__課題 A__
子守唄についての記事によると、五木の子守唄の歌詞にある「かんじん」は、仏教用語の何という言葉ですか。
__課題 B__
子守唄についての記事に照らして、次の(i)〜(iii)が記事の内容と合っているかを「はい」か「いいえ」で答えてください。それぞれ、判断の決め手となる記事の語句を一字も変えずに引用してください。
(i) 筆者は、司馬遼太郎さんの「街道をゆく」を読んでいて、この説明を知った。
(ii) 筆者は、以前から歌詞の意味をよく考えながら歌っていた。
(iii) 筆者の妻は、「かんじん」を「我慢することがかんじん」という意味に解釈していた。

石の2 3つの子守唄


子守唄1 ある時、司馬遼太郎さんの「街道をゆく」を読んでいたら、
五木の子守唄の2番目の歌詞にある「おどまかんじんかんじん」
の「かんじん」というのは、仏教用語の「勧進」であり、私度僧が
全国津々浦々を回って、家の前でお経を唱えて寄付を募る
行為のことだと書いてある。その貧しい身なりと行為が、勧進
坊主とも、乞食坊主とも言われ、「おどま勧進勧進」というのは、
つまりは「自分達は乞食のように貧しい」という意味なのであって、
「あん人たちゃ、よか衆。よかしゅ、よか帯、よかきもん(着物)」
と続くのは、「それに比べて、あの人達は金持ちでいいなあ」
と嘆く歌詞なのである。ぼくは意味を考えることなく歌っていたし、
妻は妻で、「我慢することがかんじん」という意味に解釈して
いたので、え、そうなの?と驚いていた。

__収集データ__
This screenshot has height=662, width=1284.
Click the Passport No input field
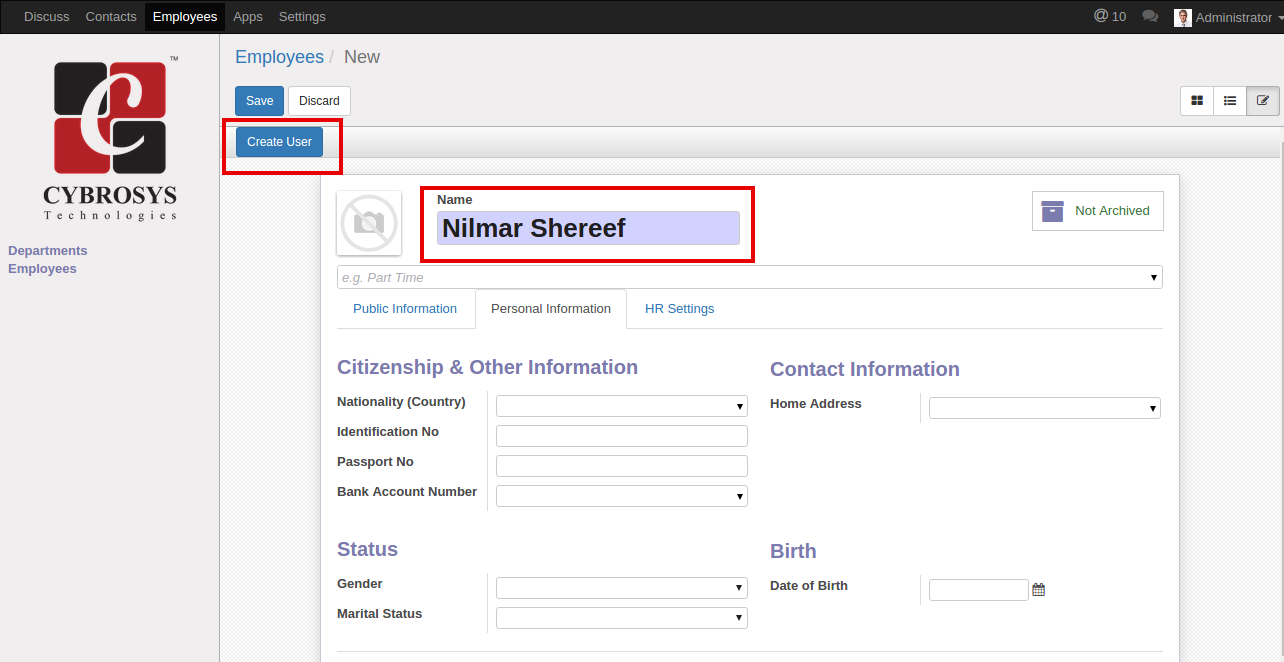pos(622,466)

__期待される出力 A__
仏教用語の「勧進」です。

__期待される出力 B__
(i) はい。「司馬遼太郎さんの「街道をゆく」を読んでいたら」
(ii) いいえ。「ぼくは意味を考えることなく歌っていた」
(iii) はい。「妻は妻で、「我慢することがかんじん」という意味に解釈していた」